__Text block__

- Opening Delimiter -

Egypt: Reshep - The Syrian War God


Reshep was a war god whose origins are from Syria. He was brought into the Egyptian pantheon during the 28th Dynasty.

Reshep's characteristic stance is brandishing a mace or axe over his head. His beard appears Syrian in style and he normally wears the Upper Egyptian crown adorned with a gazelle head in front and a ribbon behind. The gazelle connects Reshep iconographically with the god Seth, but it is the Theban war god Montu that he is most closely related. His martial temperament makes him an ideal royal deity, especially in an era boasting of the military and sporting prowess of its monarchs. A good example of this comes from the stela of Amenhotep II set up near the Sphinx at Giza where Reshep and the goddess Astarte are described as rejoicing at the crown prince's diligence in looking after his horses. Perhaps not too much stress should be placed on some of the Egyptian epithets which he receives, such as "Lord of the Sky" or "Lord of Eternity" but his status in the New Kingdom was high. One region on the east bank of the Nile was even named the "Valley of Reshep". He appears on Theban stelae alongside the Egyptian god Min and the Syrian goddess Qadesh.

Reshep becomes (possibly because of Syrian enclaves among the Egyptian population) an approachable deity who can grant success to those praying to him. Also, his force for destruction of royal enemies in battle can be turned against diseases affecting ordinary people. For example, Reshep and his wife Itum are called upon in a magical spell to overpower the "akha" demon that causes abdominal pains. As a deity combining the polarities of life and death, he is known both in Egypt and the Near East as Reshep-Shulman.

- Closing Delimiter -

__Task 1__
According to the text on Reshep, which god is Reshep most closely related to?
__Task 2__
Rewrite the passage of the Reshep text starting at "Egypt: Reshep - The" and ending at "the 28th Dynasty.", changing "pantheon" to "divine assembly".

(Stored items)

- Opening Delimiter -

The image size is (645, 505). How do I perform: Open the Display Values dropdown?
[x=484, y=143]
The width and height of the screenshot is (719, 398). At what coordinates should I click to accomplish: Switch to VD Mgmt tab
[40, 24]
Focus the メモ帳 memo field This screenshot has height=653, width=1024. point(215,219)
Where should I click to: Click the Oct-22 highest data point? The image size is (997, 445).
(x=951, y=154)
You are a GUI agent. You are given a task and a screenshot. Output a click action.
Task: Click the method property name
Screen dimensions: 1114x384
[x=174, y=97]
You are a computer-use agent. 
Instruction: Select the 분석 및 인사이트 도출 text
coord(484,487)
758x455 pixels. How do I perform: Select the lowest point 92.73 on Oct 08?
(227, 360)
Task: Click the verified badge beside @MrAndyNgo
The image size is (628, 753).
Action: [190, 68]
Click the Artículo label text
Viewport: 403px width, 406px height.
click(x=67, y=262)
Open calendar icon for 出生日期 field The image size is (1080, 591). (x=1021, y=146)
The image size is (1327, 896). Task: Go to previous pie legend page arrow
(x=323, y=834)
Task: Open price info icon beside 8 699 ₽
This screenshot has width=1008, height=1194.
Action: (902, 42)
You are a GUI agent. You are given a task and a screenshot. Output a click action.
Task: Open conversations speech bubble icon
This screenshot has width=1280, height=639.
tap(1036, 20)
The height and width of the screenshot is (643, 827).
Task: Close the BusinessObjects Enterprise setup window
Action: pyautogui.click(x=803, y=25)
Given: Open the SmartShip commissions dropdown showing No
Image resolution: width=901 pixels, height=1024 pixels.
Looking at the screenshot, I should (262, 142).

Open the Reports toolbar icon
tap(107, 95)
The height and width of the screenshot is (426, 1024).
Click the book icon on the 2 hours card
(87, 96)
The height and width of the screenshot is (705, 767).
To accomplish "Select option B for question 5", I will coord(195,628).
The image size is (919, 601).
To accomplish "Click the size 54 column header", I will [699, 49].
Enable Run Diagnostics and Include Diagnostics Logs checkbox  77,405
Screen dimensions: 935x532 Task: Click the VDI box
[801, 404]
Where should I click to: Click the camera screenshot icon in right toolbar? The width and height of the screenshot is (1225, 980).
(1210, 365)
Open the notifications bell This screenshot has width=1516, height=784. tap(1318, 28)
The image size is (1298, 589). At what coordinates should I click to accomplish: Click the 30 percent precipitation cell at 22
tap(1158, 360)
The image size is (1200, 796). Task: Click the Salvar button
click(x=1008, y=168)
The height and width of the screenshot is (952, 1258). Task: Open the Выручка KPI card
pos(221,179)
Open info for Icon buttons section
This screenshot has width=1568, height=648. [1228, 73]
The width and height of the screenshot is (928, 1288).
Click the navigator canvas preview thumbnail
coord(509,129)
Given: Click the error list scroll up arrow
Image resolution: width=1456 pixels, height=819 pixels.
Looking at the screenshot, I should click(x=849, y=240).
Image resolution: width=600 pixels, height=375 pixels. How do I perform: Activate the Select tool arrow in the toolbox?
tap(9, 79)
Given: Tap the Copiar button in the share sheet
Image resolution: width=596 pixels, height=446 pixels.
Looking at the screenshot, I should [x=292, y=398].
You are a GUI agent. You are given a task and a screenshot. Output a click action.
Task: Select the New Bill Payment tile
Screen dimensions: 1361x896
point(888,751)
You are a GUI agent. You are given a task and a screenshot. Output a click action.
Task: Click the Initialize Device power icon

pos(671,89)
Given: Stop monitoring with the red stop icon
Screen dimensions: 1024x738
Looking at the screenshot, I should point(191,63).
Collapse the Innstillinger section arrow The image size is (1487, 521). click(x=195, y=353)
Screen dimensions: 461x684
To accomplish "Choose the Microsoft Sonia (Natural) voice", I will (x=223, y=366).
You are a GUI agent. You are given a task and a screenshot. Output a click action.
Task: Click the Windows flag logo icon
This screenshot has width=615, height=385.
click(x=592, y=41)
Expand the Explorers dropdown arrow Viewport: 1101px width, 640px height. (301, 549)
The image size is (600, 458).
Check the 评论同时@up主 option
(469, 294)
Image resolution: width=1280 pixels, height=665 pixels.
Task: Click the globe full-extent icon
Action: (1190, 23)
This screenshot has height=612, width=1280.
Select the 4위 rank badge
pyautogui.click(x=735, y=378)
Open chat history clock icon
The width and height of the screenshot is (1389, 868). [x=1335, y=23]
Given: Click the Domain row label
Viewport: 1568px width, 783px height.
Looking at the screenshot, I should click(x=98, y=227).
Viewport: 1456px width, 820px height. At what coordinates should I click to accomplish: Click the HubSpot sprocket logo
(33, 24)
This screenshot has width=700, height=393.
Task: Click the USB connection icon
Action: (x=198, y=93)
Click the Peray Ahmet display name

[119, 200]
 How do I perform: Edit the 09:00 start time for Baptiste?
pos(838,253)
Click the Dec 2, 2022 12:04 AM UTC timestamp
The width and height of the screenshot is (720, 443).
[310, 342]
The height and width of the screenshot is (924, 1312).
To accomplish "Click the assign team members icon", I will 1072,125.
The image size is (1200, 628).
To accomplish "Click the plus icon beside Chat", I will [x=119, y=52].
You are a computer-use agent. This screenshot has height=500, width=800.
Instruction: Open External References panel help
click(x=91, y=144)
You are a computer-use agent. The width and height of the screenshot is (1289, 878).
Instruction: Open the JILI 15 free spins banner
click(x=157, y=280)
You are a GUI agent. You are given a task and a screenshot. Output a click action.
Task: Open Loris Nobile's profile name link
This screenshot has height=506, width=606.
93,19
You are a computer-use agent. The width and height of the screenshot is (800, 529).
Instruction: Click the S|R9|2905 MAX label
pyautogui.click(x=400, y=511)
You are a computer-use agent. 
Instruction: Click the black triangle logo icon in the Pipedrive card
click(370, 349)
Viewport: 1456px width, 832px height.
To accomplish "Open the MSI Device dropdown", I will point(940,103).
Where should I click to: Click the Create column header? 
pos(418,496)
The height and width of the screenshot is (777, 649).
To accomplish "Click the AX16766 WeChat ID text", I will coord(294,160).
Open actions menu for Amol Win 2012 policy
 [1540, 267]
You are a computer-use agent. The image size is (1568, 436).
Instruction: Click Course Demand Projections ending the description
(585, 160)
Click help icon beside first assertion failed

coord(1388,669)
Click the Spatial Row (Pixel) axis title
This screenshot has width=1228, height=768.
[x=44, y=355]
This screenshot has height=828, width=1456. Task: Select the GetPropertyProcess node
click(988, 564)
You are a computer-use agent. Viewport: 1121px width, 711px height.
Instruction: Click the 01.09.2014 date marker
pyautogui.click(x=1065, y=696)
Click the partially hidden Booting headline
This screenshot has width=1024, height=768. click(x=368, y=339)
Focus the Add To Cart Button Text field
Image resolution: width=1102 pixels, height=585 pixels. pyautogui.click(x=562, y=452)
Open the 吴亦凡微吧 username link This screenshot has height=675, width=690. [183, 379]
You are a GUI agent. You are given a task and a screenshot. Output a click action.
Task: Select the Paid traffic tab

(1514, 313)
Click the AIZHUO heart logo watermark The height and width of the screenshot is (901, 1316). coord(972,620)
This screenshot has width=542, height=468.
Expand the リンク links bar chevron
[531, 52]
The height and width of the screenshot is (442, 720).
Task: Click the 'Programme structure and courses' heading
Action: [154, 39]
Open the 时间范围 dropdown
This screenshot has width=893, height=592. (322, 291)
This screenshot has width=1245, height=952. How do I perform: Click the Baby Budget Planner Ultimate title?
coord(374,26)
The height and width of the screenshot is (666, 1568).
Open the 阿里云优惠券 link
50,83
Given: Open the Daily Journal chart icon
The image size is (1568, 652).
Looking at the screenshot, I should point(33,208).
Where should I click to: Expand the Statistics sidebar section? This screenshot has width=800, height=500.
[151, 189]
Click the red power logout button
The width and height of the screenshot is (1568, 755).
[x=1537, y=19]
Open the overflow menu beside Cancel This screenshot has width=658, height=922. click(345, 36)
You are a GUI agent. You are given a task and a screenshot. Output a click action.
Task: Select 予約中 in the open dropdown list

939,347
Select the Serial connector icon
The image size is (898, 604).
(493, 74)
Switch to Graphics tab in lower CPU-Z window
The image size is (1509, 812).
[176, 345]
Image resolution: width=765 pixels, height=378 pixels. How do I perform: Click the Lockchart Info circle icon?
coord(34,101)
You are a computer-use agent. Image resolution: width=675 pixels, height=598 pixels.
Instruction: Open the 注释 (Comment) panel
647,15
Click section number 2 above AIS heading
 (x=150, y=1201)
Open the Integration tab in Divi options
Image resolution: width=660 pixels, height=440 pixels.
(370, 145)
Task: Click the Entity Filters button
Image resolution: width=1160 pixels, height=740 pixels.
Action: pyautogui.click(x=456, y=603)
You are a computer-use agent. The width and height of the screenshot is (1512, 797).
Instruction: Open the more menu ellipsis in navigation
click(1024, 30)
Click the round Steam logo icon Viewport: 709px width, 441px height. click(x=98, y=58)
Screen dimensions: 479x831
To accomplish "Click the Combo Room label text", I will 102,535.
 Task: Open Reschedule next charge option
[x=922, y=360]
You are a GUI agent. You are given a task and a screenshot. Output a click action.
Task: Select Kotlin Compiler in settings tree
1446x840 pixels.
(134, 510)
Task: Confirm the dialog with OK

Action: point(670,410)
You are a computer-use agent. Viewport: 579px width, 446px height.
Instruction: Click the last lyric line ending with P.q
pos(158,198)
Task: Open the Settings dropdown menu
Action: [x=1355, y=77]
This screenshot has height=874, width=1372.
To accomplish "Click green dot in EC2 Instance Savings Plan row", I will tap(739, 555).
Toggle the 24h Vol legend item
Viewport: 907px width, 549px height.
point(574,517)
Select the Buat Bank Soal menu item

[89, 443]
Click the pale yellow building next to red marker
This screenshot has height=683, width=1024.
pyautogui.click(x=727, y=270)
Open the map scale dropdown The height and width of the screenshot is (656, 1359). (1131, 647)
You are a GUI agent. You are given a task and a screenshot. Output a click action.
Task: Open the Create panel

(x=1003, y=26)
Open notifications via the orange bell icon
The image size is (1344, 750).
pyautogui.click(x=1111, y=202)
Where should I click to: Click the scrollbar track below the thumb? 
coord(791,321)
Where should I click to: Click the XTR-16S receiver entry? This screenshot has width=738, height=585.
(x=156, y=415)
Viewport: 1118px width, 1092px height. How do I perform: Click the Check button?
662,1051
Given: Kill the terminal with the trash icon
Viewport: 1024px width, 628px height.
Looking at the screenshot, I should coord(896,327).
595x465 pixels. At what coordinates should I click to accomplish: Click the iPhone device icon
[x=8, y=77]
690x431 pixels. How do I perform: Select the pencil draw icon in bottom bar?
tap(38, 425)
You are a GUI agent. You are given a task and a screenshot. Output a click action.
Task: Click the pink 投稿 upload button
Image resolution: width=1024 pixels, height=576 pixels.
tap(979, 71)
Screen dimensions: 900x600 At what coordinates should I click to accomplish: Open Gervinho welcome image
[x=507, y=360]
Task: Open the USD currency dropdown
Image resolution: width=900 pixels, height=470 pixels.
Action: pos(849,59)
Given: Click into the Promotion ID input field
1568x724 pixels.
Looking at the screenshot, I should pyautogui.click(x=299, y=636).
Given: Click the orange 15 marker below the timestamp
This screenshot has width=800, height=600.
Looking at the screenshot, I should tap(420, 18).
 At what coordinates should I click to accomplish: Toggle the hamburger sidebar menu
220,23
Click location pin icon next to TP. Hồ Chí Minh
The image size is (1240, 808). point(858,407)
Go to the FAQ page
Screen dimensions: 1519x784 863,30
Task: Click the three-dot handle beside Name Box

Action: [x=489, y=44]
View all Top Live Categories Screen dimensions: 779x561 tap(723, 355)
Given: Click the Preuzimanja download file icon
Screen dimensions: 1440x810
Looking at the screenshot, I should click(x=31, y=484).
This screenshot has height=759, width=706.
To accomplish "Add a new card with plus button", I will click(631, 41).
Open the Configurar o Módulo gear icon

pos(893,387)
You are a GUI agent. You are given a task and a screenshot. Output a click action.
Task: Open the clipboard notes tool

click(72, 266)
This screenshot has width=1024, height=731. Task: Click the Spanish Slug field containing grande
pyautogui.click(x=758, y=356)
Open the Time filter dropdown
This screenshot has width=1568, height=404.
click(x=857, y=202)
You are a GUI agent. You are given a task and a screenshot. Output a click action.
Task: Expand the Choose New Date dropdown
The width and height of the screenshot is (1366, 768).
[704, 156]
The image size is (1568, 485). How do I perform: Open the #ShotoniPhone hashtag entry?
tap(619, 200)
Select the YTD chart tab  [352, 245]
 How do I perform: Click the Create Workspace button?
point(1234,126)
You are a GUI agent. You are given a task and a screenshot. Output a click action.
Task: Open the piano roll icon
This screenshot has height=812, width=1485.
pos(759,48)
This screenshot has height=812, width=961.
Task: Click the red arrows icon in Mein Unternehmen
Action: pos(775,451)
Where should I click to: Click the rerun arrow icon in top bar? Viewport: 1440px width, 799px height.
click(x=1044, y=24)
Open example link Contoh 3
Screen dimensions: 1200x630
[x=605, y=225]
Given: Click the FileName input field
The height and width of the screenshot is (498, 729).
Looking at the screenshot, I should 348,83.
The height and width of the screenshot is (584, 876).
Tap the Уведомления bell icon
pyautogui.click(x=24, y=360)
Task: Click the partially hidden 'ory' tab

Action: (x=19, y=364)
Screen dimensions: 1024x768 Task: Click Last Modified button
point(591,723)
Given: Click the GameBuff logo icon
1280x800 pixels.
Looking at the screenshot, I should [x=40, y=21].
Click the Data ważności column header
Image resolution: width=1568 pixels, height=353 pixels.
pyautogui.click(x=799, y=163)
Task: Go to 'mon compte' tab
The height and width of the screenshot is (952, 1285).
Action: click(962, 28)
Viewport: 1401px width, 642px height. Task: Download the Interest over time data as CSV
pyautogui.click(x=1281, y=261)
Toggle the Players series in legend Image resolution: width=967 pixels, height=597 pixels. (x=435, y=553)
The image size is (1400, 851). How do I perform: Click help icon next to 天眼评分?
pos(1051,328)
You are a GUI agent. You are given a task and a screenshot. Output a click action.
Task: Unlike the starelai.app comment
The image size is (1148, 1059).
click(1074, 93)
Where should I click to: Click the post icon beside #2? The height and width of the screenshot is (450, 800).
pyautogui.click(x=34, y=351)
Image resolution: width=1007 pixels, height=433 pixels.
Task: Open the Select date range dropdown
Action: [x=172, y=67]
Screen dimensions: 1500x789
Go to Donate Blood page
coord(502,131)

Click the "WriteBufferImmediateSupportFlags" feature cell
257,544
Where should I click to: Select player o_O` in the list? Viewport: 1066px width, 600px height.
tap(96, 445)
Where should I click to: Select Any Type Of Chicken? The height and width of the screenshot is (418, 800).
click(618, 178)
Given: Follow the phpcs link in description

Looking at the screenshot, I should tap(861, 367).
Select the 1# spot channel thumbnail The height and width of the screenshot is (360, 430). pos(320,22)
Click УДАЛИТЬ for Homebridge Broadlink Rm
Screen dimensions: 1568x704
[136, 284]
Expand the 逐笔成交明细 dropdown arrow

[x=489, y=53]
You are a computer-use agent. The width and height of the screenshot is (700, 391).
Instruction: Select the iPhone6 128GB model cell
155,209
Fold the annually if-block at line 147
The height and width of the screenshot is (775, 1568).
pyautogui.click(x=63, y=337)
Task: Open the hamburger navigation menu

- Closing Delimiter -

__Written reply 1__
The Theban war god Montu.

__Written reply 2__
Egypt: Reshep - The Syrian War God


Reshep was a war god whose origins are from Syria. He was brought into the Egyptian divine assembly during the 28th Dynasty.